Same kind of highly stratified societies formed in the Americas as well, but they lacked the mobility and other technology to sweep across the continent the way it happened in Afro-Eurasia – and thus a lot more of the original societal diversity was preserved.


Scott P. 12.15.21 at 6:06 pm

There is some interesting meat here, but I fear that the authors too often go beyond the evidence, or read it as tendentiously, if not more so, than those they criticize.

The ‘We have evidence of large sedentary cities in Ukraine with no “public quarters” for the dominant and bureaucratic class, thus suggesting that early humans might have managed to live in large numbers without organising themselves in hierarchical systems. ‘ for example. Those don’t appear to be large-scale population centers, and even the archaeologists who excavated them now agree they shouldn’t be called cities.

Graeber and Wengrow argue that they are disrupting the narrative that agriculture brought hierarchy , monarchy, and inequality, yet I have J. N. Postgate’s treatment of Early Mesopotamia, and he talks about the consituent assemblies of Sumer, the lack of early evidence for kingship or even an all-encompassing temple bureaucracy. That was written in 1992. However, there is also evidence for hierarchy in the form of specialist professions with a hierarchy of rank dating back to the late Uruk period. Is this evidence for or against inequality? Both, I’d say. As usual, there is a push-pull. So I think there hasn’t been a ‘dominant narrative’, or if there has it has been ably undermined within the scholarly community for many decades.

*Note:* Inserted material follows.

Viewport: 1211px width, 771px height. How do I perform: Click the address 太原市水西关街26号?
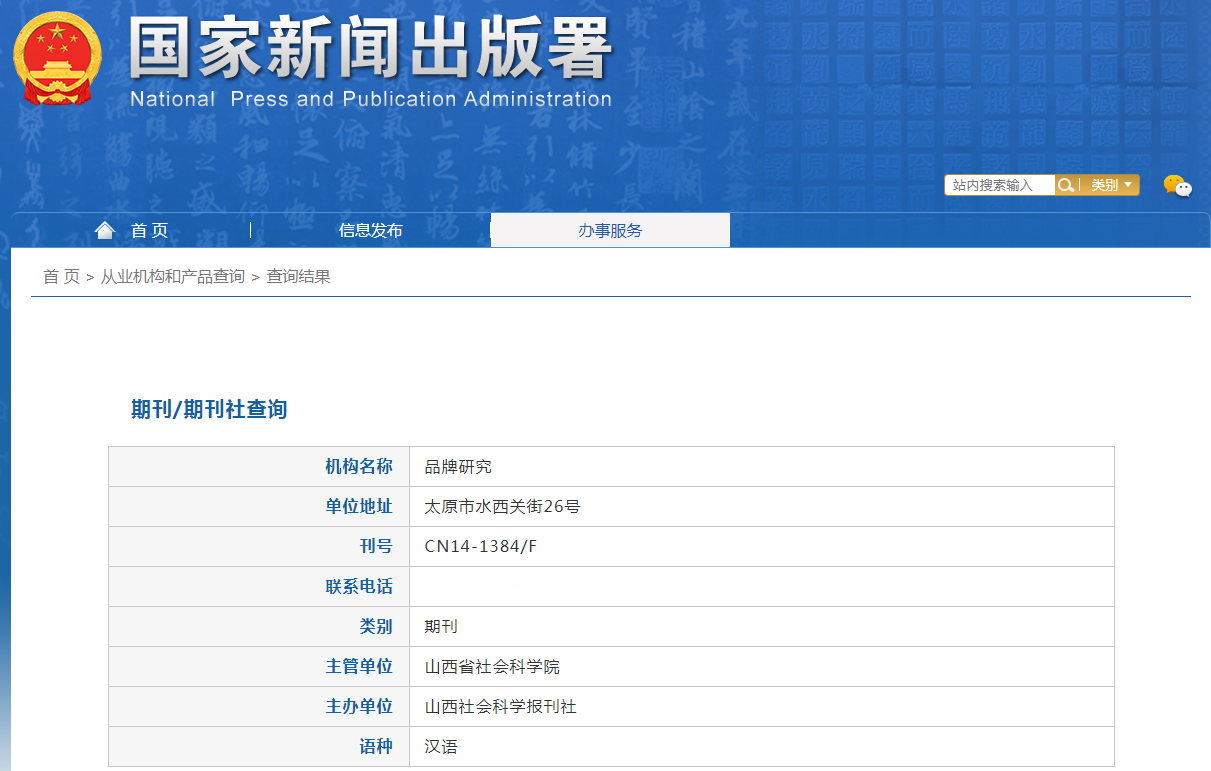click(x=502, y=507)
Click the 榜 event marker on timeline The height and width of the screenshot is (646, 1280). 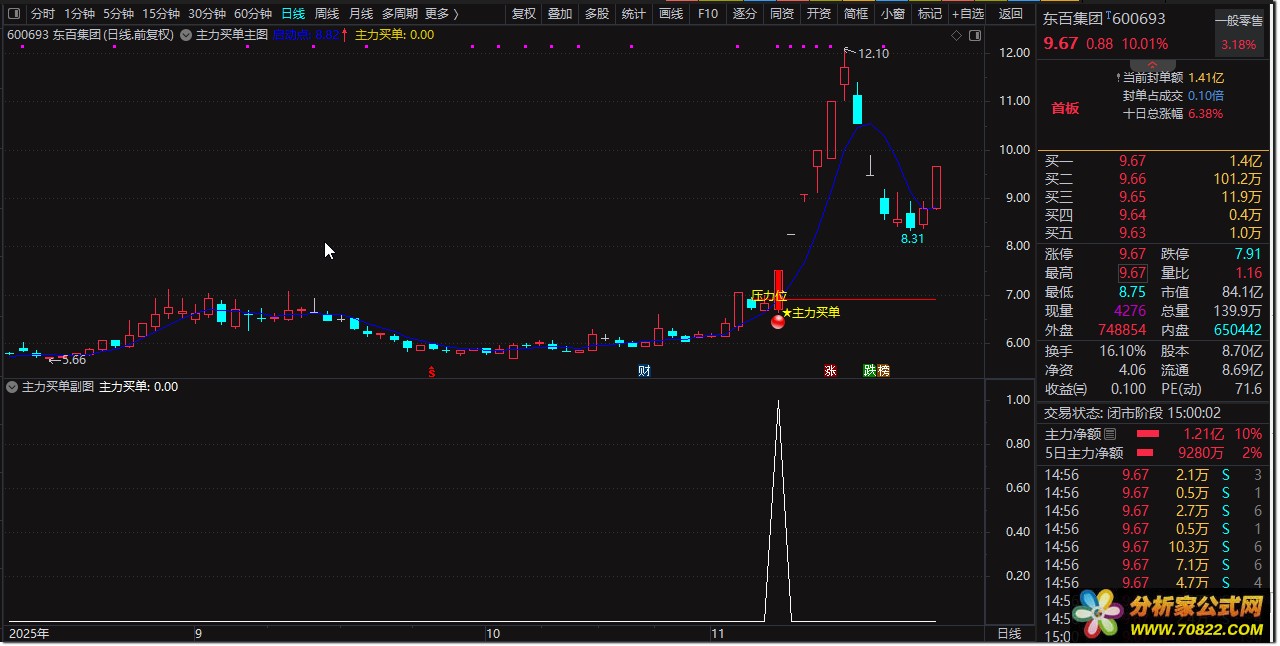pos(883,370)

John Ford 12.15.21 at 7:01 pm

I was about halfway through the book when I found myself bogging down, finding evidence scanty and stretched awfully thin. I’m neither a scholar nor an economist, so I can’t speak to the book’s rigor, academic or theoretical, but I found myself wondering at bits that seemed to be cherry-picked or conjectural—and with the nagging question “so what?”—even before I read the review in the NYRB.

I was amused but then uneasy when the authors disposed of Marx and Freud in a single sentence. I guess I just find it dangerous to think of people as often or always rational, self-conscious actors. As to Marx, the enlightenment was set among the bourgeoisie and served that class’s purposes. To understand it as a rational movement among rational actors is like speaking of the characters in a book as though they’re real—and doing so now still serves the interests of the bourgeoisie—this book’s likely readers. It’s a comforting read for lefties, until its descriptions of political self-awareness come to seem not just idle and utopian, but so old-fashioned and unchallenging as to be paradoxically… conservative. There’s no real radicalism here, no hint of action. I’ll bet David Brooks finds the book bracing and thought-provoking.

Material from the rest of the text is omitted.